■ What you have to do
Omit the pictures and return exactly the stretch of the material below from the line with "Sort by Parts No. column header" through the line with "Select the trend line drawing tool".

====== Supplied data

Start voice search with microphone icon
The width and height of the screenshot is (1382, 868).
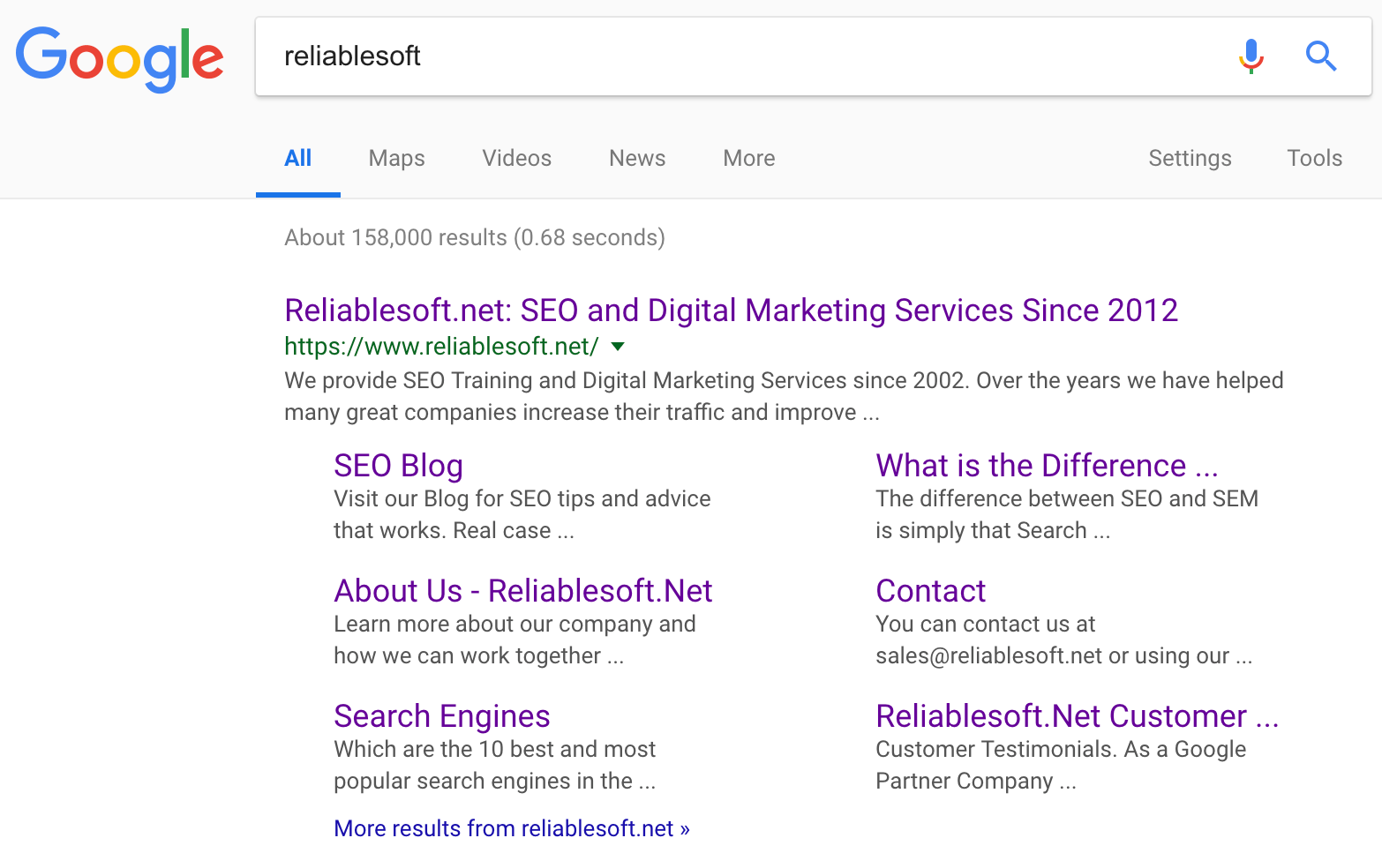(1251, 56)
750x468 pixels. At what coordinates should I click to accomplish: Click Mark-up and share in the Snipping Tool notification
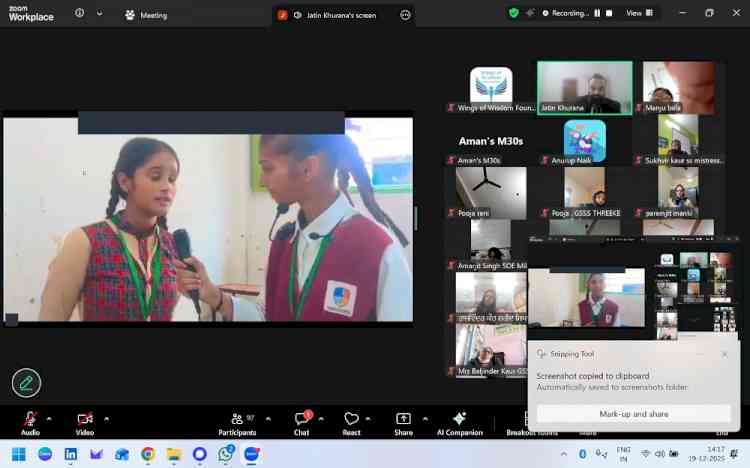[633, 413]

============
====== Supplied data

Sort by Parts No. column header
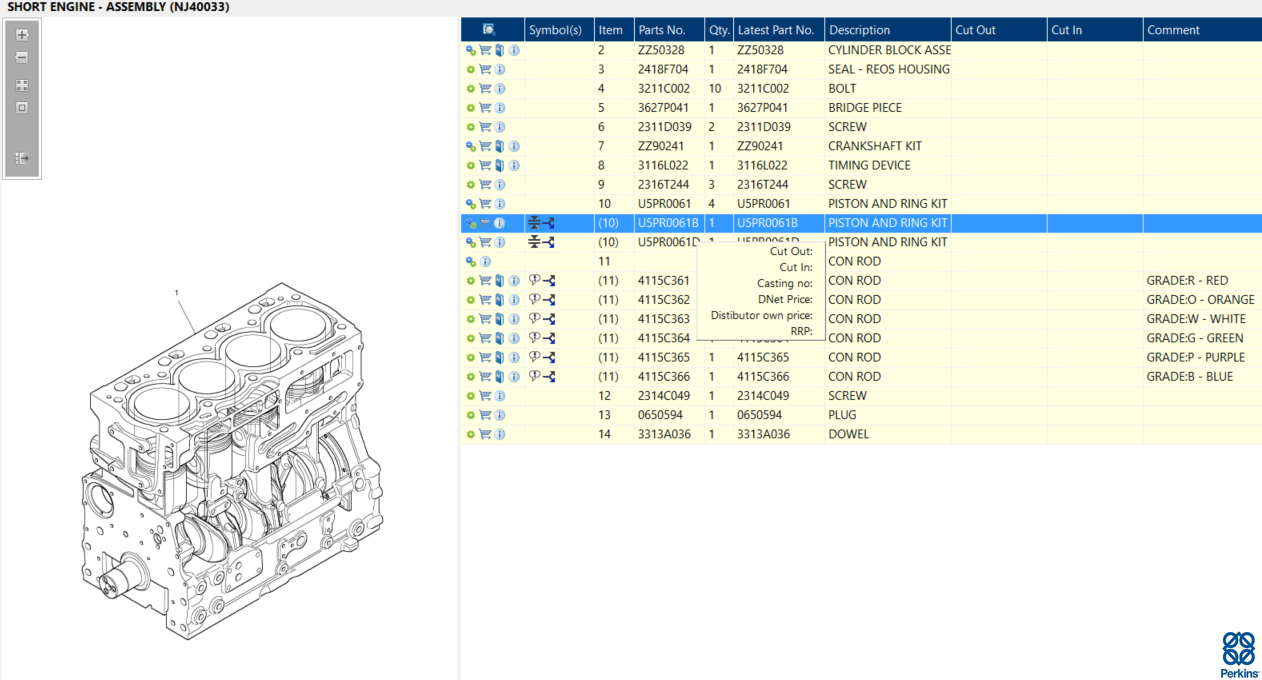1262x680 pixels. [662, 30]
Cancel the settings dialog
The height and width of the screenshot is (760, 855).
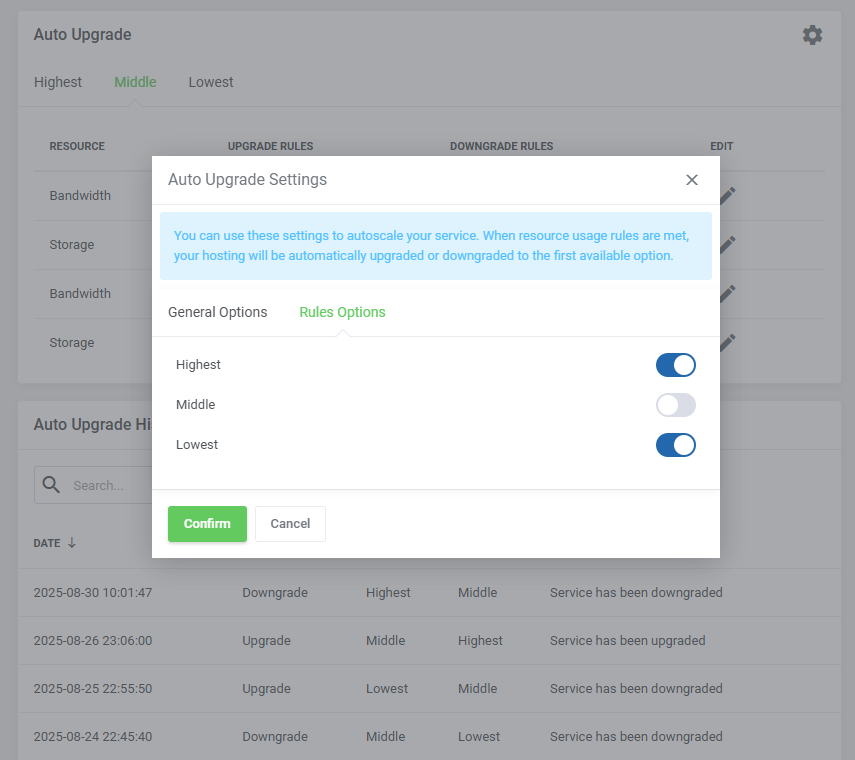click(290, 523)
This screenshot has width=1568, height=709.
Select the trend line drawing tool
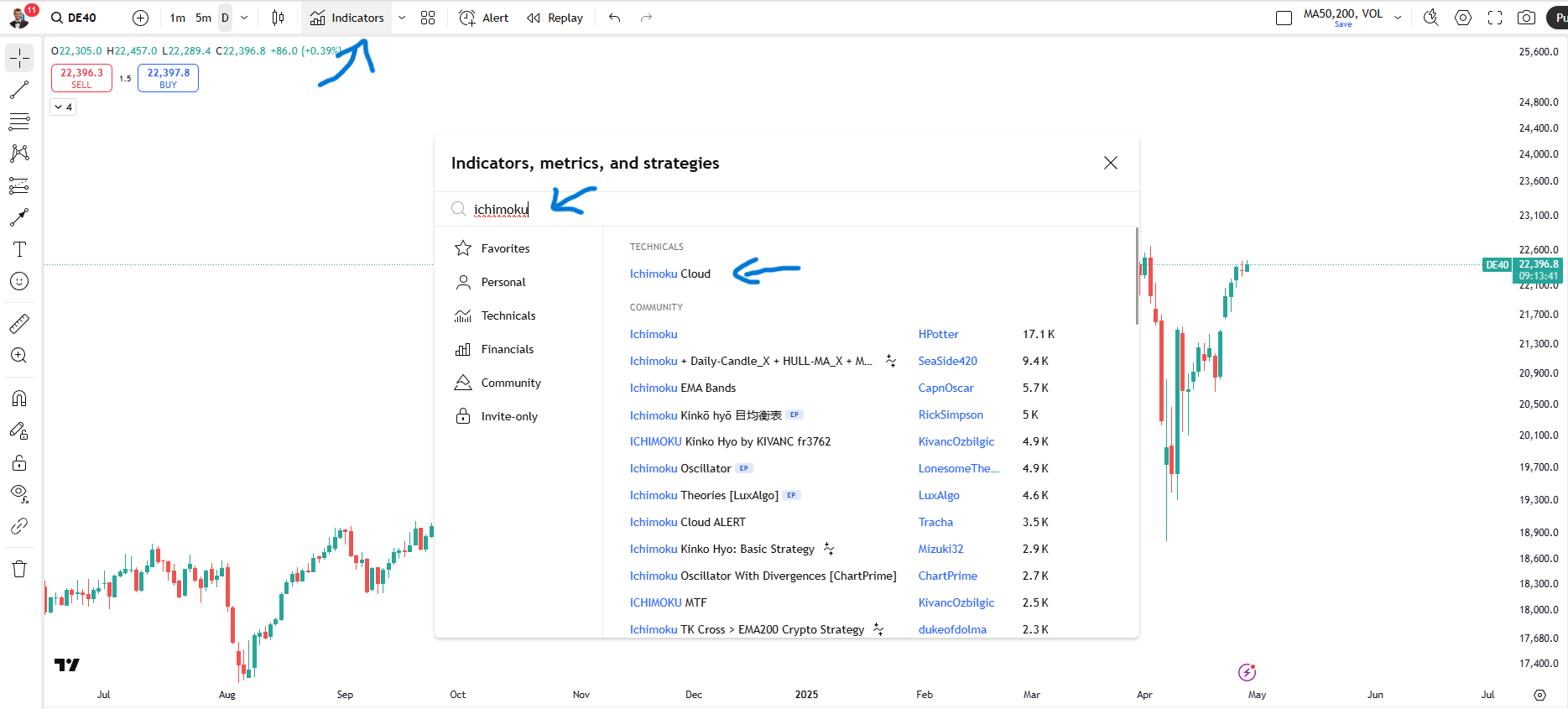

============

■ Response below
Sort by Parts No. column header
1262x680 pixels. [662, 30]
Cancel the settings dialog
The height and width of the screenshot is (760, 855).
click(290, 523)
This screenshot has width=1568, height=709.
Select the trend line drawing tool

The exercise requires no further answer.